On theoretical and practical analyses of BDS-3/Galileo/GPS all-in-view and PPP time transfer with the consideration of satellite clock biases

Abstract

Benefited from the advantage of high precision, wide area and low cost, the time transfer method based on precise point positioning (PPP) has become a popular technique for the remote clock comparisons. Although the time reference to which satellite clocks are referred can be eliminated by the difference between stations, the effect of satellite clock biases on the estimation of receiver clock offset is always ignored for PPP time transfer. Considering the PPP technique is extended from the all-in-view (AV) by the full use of precise carrier phase observables, a method to evaluate the effects of satellite clock biases on AV and PPP time transfer is proposed first.
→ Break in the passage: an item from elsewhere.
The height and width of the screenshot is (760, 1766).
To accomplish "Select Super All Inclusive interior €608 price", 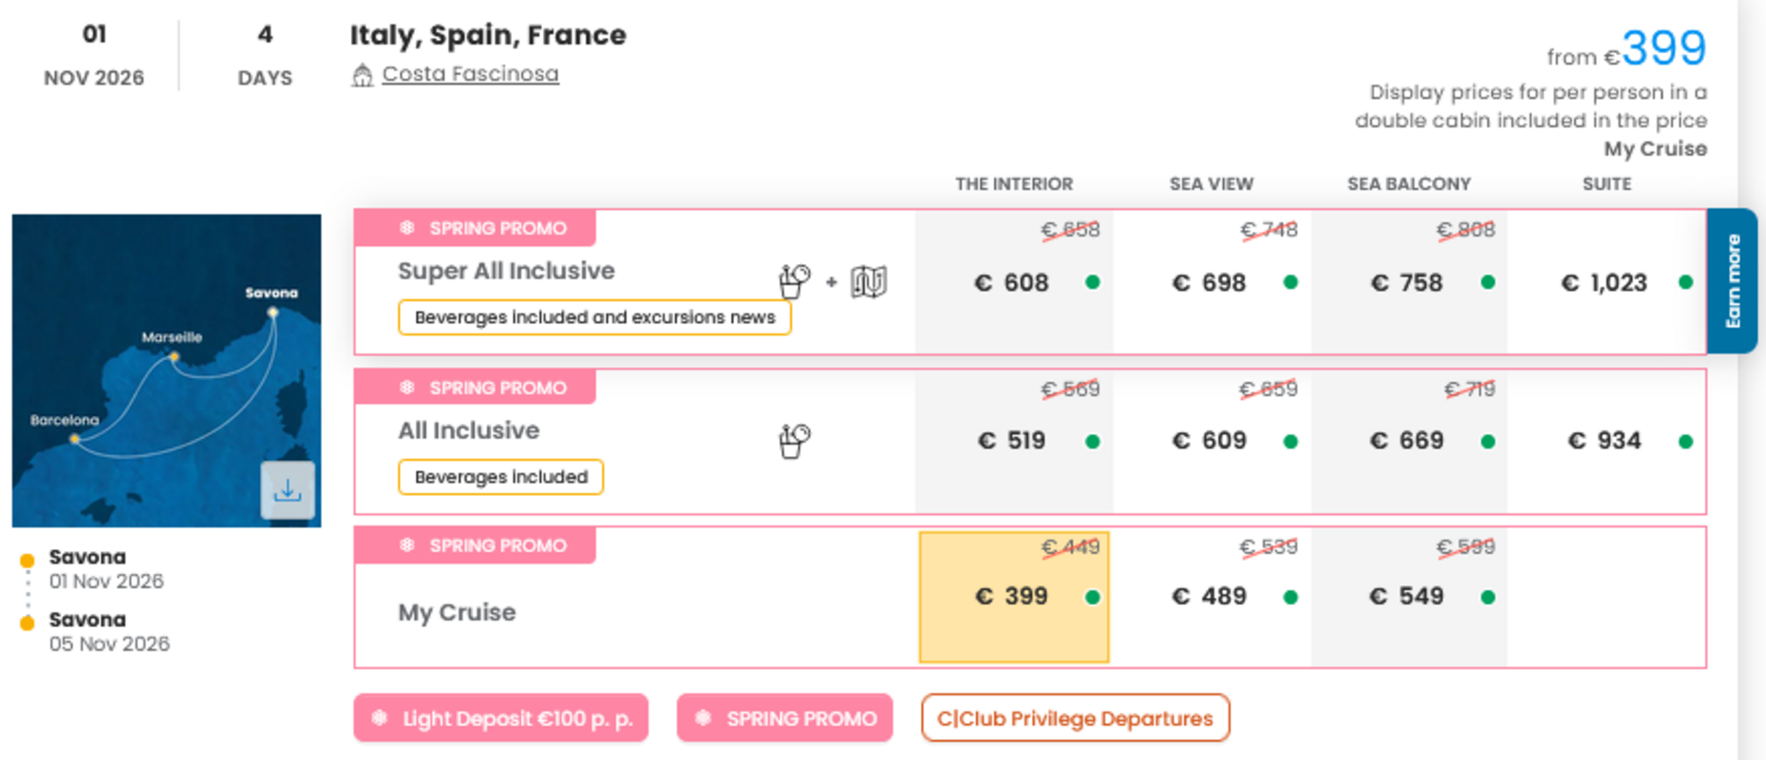I will point(1012,283).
Then, the GPS, Galileo and BDS-3 time transfer results with different international GNSS Service (IGS) precise products are compared to verify the negative effects of satellite clock biases on AV and PPP time transfer. In our experiment, precise orbit and clock products provided by GFZ (German Research Centre for Geosciences), ESA (European Space Agency) and COD (Center for Orbit Determination in Europe) are used to obtain the clock comparison results of nine time links, including three short baselines, three medium baselines and three long baselines. The results show that the effects of satellite clock biases on AV and PPP time transfer are related to the magnitude of satellite clock biases and the baseline distance between stations. After removing the satellites with larger satellite clock biases, we assess the negative effects of satellite clock biases on AV and PPP time transfer for GPS, Galileo and BDS-3, respectively. By using GFZ, COD and ESA precise products for AV time transfer, the inconsistency of GPS and Galileo time transfer results caused by satellite clock biases is below 0.2 ns for long baseline. Due to the larger satellite clock biases for BDS-3, the inconsistency of BDS-3 AV time transfer results caused by satellite clock biases could reach 0.3 ns for medium baseline and even reach 0.9 ns for long baseline. For GPS and Galileo PPP time transfer, the inconsistency of time transfer results is below 0.05 ns for long baseline. However, the inconsistency of BDS-3 PPP time transfer results can only achieve 0.11 ns for medium baseline and 0.3 ns for long baseline. Thus, it is concluded that the satellite clock biases of BDS-3 precise satellite clock products need refining to improve the performance of BDS-3 PPP time transfer.